## Task item:
Word for word, set down every record that appears below.

Dataset entries:
---------------

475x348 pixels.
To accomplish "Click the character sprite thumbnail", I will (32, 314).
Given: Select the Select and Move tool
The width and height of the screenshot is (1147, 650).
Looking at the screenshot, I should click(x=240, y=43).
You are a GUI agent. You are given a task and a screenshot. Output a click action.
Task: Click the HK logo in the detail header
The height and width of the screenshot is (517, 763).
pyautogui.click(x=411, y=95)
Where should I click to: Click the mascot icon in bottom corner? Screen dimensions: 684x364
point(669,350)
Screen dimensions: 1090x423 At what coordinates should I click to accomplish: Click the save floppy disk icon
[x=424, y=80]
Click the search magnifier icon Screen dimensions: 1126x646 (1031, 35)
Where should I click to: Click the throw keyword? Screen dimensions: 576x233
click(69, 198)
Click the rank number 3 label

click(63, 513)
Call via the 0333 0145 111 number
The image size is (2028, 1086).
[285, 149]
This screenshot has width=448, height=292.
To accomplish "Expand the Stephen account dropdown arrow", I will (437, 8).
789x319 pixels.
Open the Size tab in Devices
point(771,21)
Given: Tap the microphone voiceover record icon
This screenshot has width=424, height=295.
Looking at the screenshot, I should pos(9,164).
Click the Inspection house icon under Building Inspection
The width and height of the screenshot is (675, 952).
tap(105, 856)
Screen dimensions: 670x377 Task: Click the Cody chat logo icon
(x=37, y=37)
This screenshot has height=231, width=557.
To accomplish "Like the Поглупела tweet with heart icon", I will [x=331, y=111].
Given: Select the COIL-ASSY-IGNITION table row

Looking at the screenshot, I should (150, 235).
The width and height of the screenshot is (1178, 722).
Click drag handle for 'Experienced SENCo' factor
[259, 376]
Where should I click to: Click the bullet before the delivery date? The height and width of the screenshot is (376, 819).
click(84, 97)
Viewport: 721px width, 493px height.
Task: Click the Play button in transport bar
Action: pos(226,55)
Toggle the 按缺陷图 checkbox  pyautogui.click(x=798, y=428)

---------------

## Result of this exercise:
475x348 pixels.
To accomplish "Click the character sprite thumbnail", I will (32, 314).
Given: Select the Select and Move tool
The width and height of the screenshot is (1147, 650).
Looking at the screenshot, I should click(x=240, y=43).
You are a GUI agent. You are given a task and a screenshot. Output a click action.
Task: Click the HK logo in the detail header
The height and width of the screenshot is (517, 763).
pyautogui.click(x=411, y=95)
Where should I click to: Click the mascot icon in bottom corner? Screen dimensions: 684x364
point(669,350)
Screen dimensions: 1090x423 At what coordinates should I click to accomplish: Click the save floppy disk icon
[x=424, y=80]
Click the search magnifier icon Screen dimensions: 1126x646 (1031, 35)
Where should I click to: Click the throw keyword? Screen dimensions: 576x233
click(69, 198)
Click the rank number 3 label

click(63, 513)
Call via the 0333 0145 111 number
The image size is (2028, 1086).
[285, 149]
This screenshot has width=448, height=292.
To accomplish "Expand the Stephen account dropdown arrow", I will (437, 8).
789x319 pixels.
Open the Size tab in Devices
point(771,21)
Given: Tap the microphone voiceover record icon
This screenshot has width=424, height=295.
Looking at the screenshot, I should pos(9,164).
Click the Inspection house icon under Building Inspection
The width and height of the screenshot is (675, 952).
tap(105, 856)
Screen dimensions: 670x377 Task: Click the Cody chat logo icon
(x=37, y=37)
This screenshot has height=231, width=557.
To accomplish "Like the Поглупела tweet with heart icon", I will [x=331, y=111].
Given: Select the COIL-ASSY-IGNITION table row

Looking at the screenshot, I should (150, 235).
The width and height of the screenshot is (1178, 722).
Click drag handle for 'Experienced SENCo' factor
[259, 376]
Where should I click to: Click the bullet before the delivery date? The height and width of the screenshot is (376, 819).
click(84, 97)
Viewport: 721px width, 493px height.
Task: Click the Play button in transport bar
Action: pos(226,55)
Toggle the 按缺陷图 checkbox  pyautogui.click(x=798, y=428)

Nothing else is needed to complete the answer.